The deal is part of Tesla’s plan to ramp up its capacity to make its own batteries so it can reduce its dependence on China, which dominates global graphite markets, said Simon Moores of United Kingdom-based battery materials data and intelligence provider, Benchmark Mineral Intelligence.
“It starts at the top with geopolitics,” Moores said. “The U.S. wants to build enough capacity domestically to be able to build (lithium-ion batteries) within the USA. And this deal will permit Tesla to source graphite independent from China.”
Moores said producing the batteries in the U.S. will reduce some of the questions Tesla is facing about its ties to China, where there are environmental concerns at some mines. The automaker also has set up a showroom in the region of Xinjiang, where Chinese officials are accused of forced labor and other human rights abuses against mostly Muslim ethnic minorities.
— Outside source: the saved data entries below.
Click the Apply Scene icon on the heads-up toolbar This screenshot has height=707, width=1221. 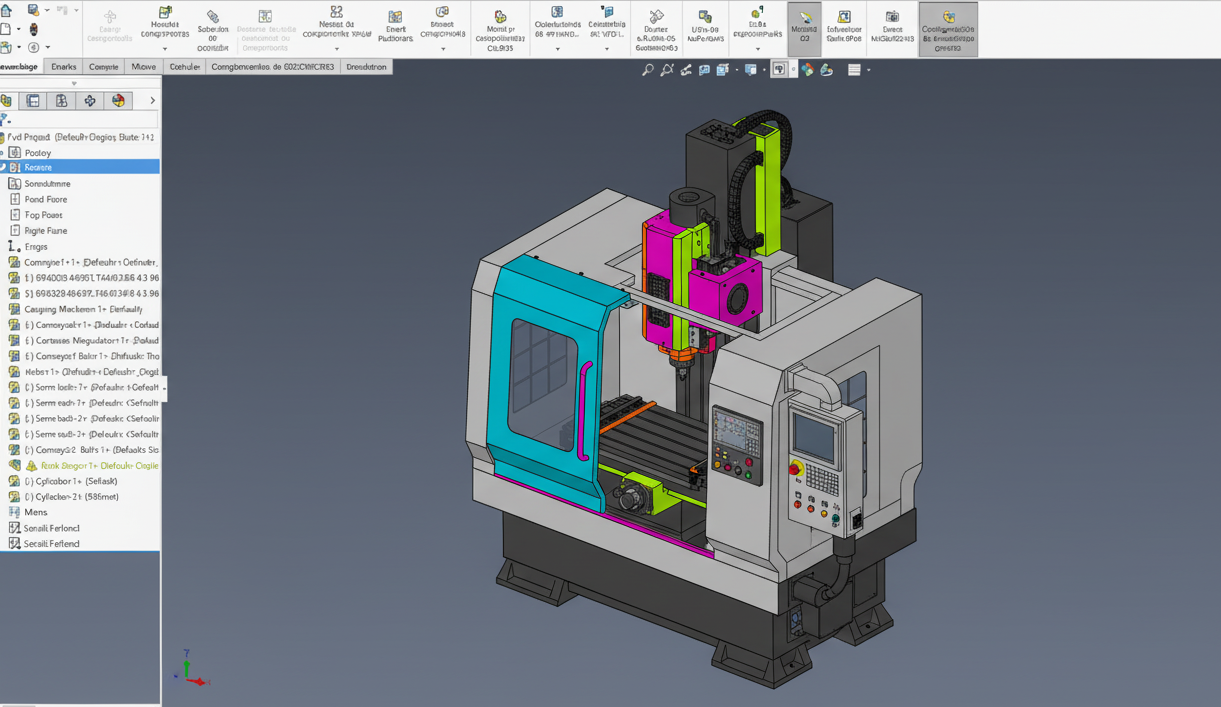(826, 70)
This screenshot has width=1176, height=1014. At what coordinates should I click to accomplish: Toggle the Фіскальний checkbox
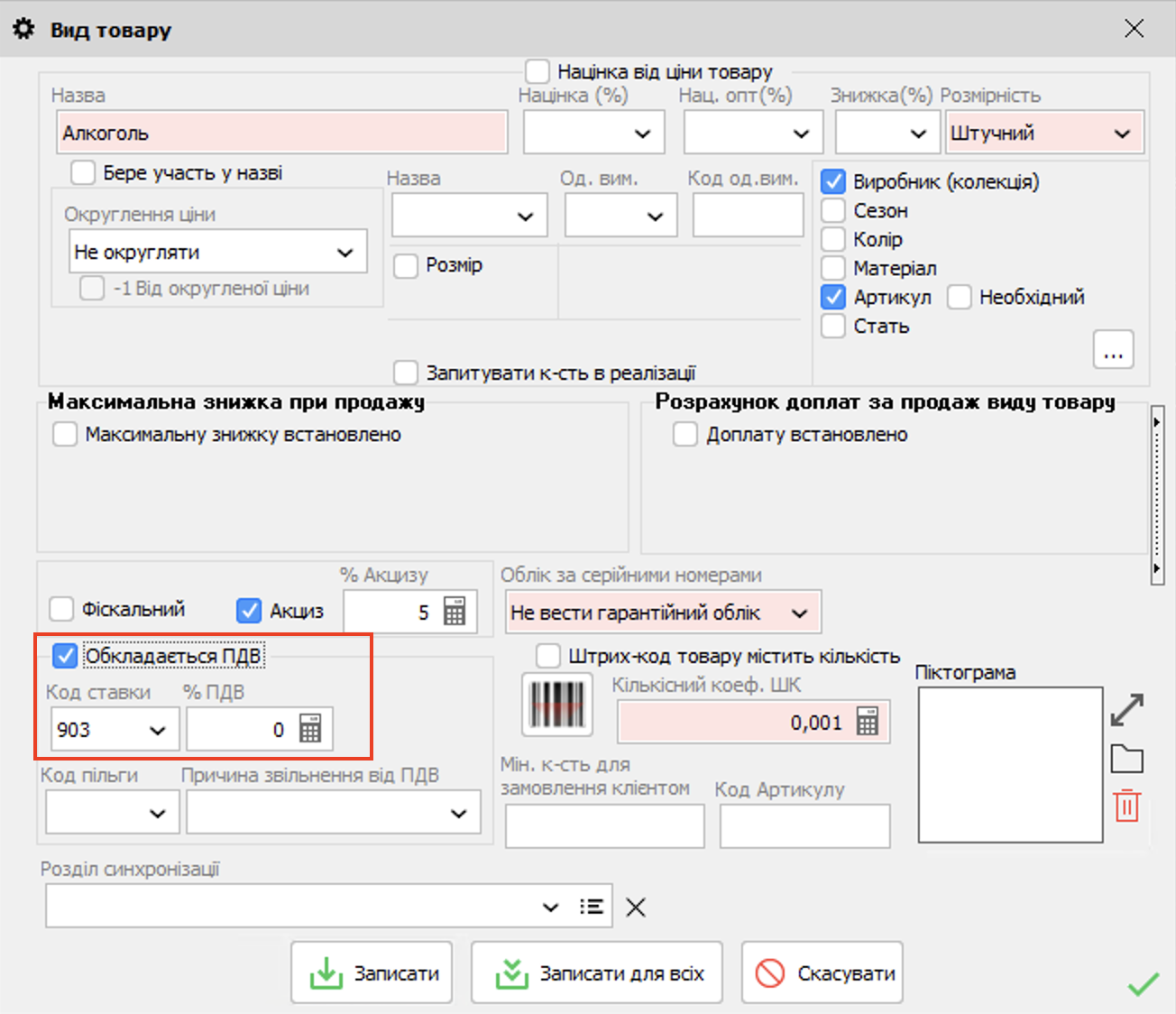click(62, 609)
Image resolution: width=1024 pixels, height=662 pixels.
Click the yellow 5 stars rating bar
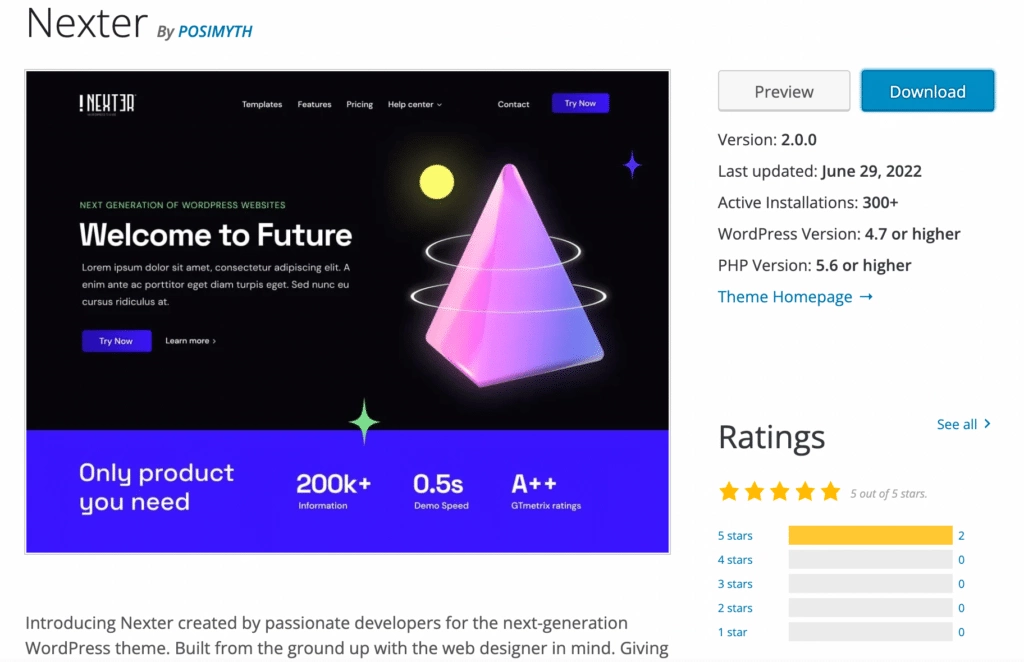[x=870, y=536]
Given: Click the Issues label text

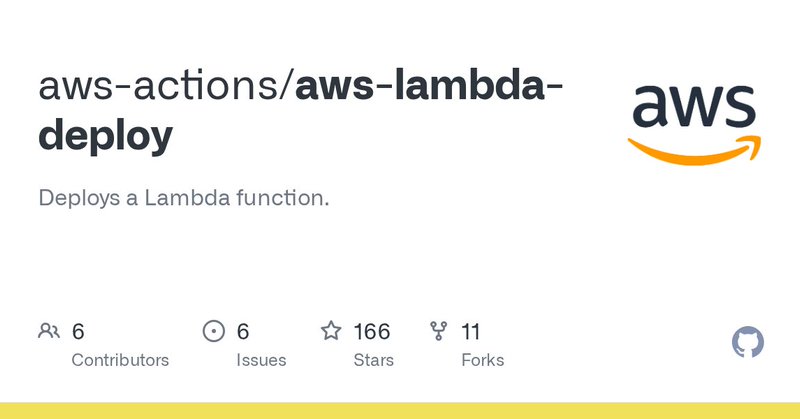Looking at the screenshot, I should (x=261, y=360).
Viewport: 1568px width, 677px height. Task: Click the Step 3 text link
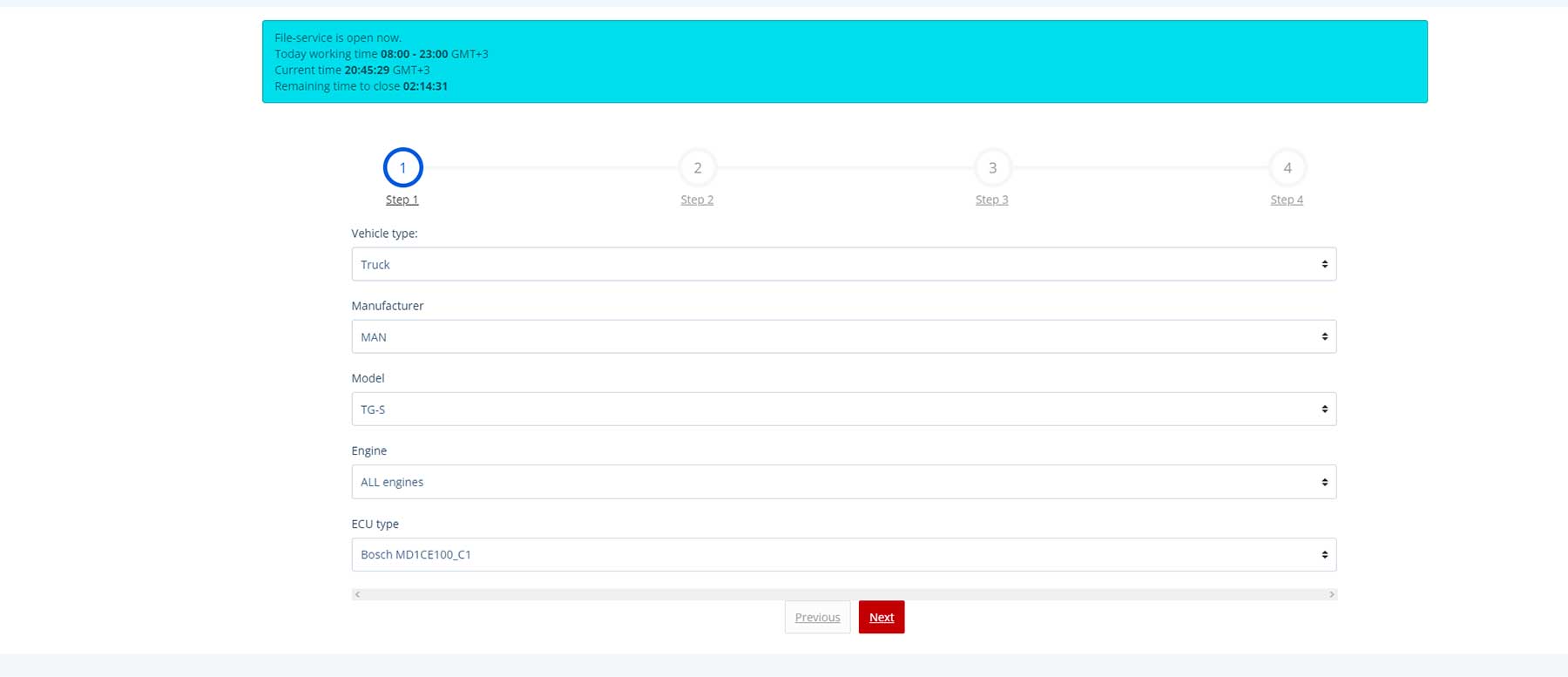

A message was left seeking comment from Tesla, which has disbanded its media relations department.
The battery industry has been confronted with a short supply of graphite in recent months, Moores said. Graphite stores lithium inside a battery until it’s needed to generate electricity by splitting into charged ions and electrons.
It comes as every major automaker is racing to get into electric vehicles amid concerns about climate change.
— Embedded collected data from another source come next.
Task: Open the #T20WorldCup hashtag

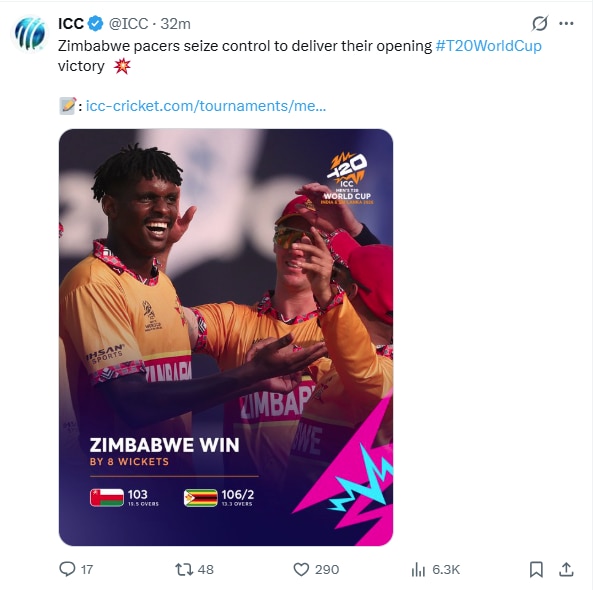Action: click(489, 46)
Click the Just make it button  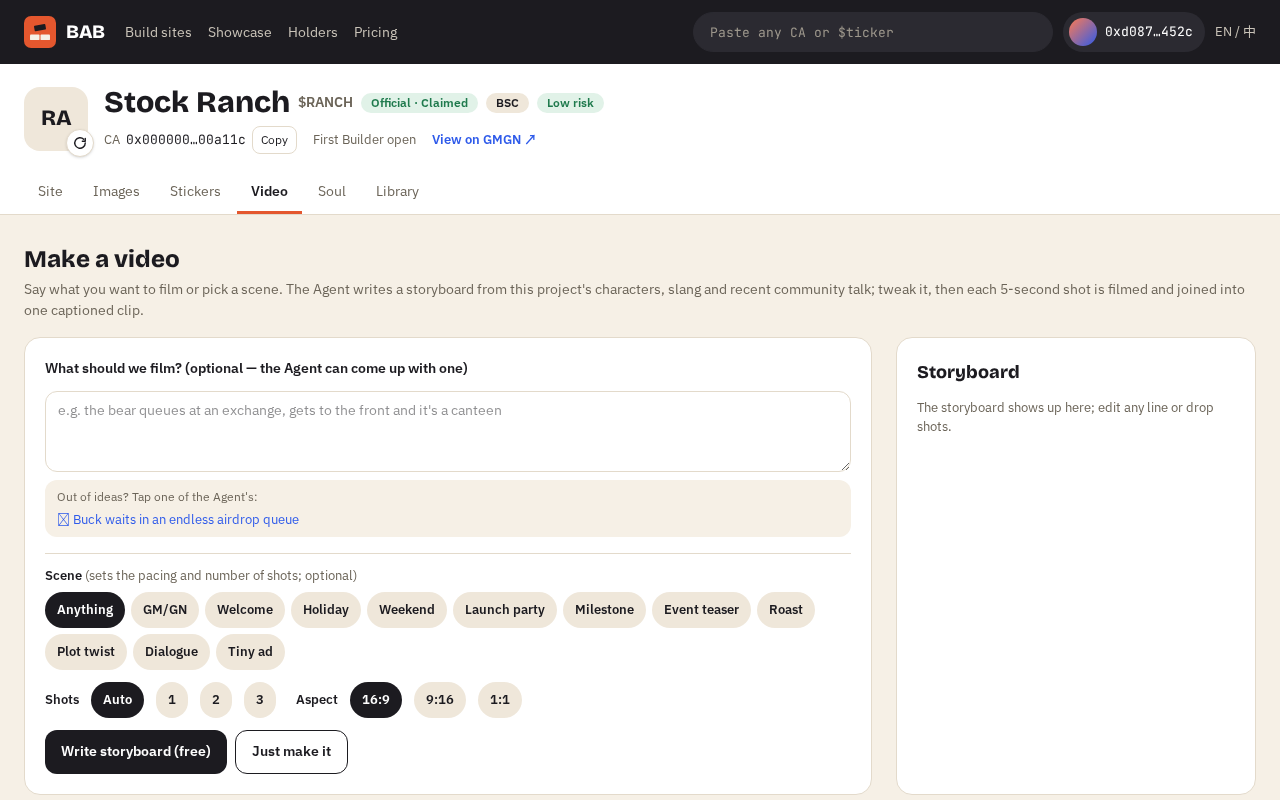click(x=291, y=752)
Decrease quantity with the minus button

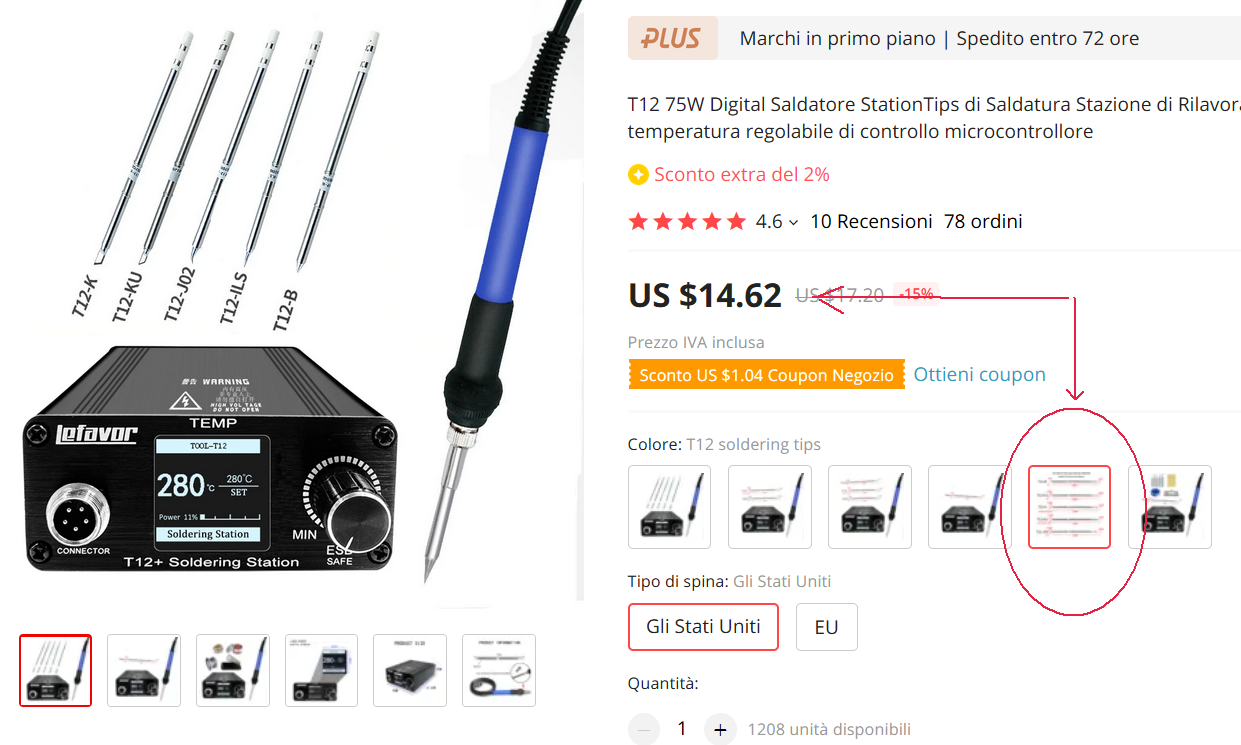point(644,729)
Tesla is making almost a million electric cars per year, and sourcing enough batteries is its biggest constraint, he said.
“They’ve upped their own battery manufacturing capacity,” Moores said, but still “they can’t get enough batteries.”
A new battery factory that the company is building in its new hometown of Austin, Texas, will allow it to get closer to self-sufficiency, but Moores said it is still buying batteries from other manufacturers, “and that won’t change this decade.”
For instance, Tesla has a deal with Panasonic to make battery cells at the automaker’s battery factory near Reno, Nevada.
The deal with Syrah is part of a broader effort by automakers to secure relatively scarce raw materials for batteries as demand for electric vehicles is expected to grow, said Sam Abuelsamid, principal e-mobility analyst for Guidehouse Insights.
The deal also brings the graphite processed in Louisiana much closer to Tesla’s U.S. factories.
“The pandemic pointed out to us that we’ve got these long, long, long supply chains, and it doesn’t take much to disrupt a supply chain,” said Donald Sadoway, a professor of materials chemistry at the Massachusetts Institute of Technology. “Somebody could all of the sudden say, ‘We’re going to jack up the prices,’ or ‘We’re going to refuse to ship it.'”
It’s unlikely that the Tesla deal with Syrah will rankle the Chinese government because China has plenty of markets for its graphite, including increased domestic electric vehicle production, Abuelsamid said.
China, though, is Tesla’s biggest global market. It has a giant factory near Shanghai and sells about 450,000 vehicles per year there, compared with about 350,000 in the U.S., Abuelsamid said.
For the Australian mining firm, the deal is “crucial” because it has a non-Chinese purchaser for its graphite product, Moores said.
Syrah’s graphite mine in Mozambique’s northernmost province, Cabo Delgado, is one of the world’s largest, with an ability to produce 350,000 tons of flake graphite a year.
Cabo Delgado has faced violence in recent years by Islamic extremists, an insurgency that has recently extended inland from coastal areas toward the neighboring Niassa province.
The mine is on the main road connecting the Cabo Delgado and Niassa provinces, a thoroughfare that has been recently upgraded by a Chinese contractor. At a ceremony to reopen the road in December, President Filipe Nyusi called for vigilance so the road isn’t used by insurgents.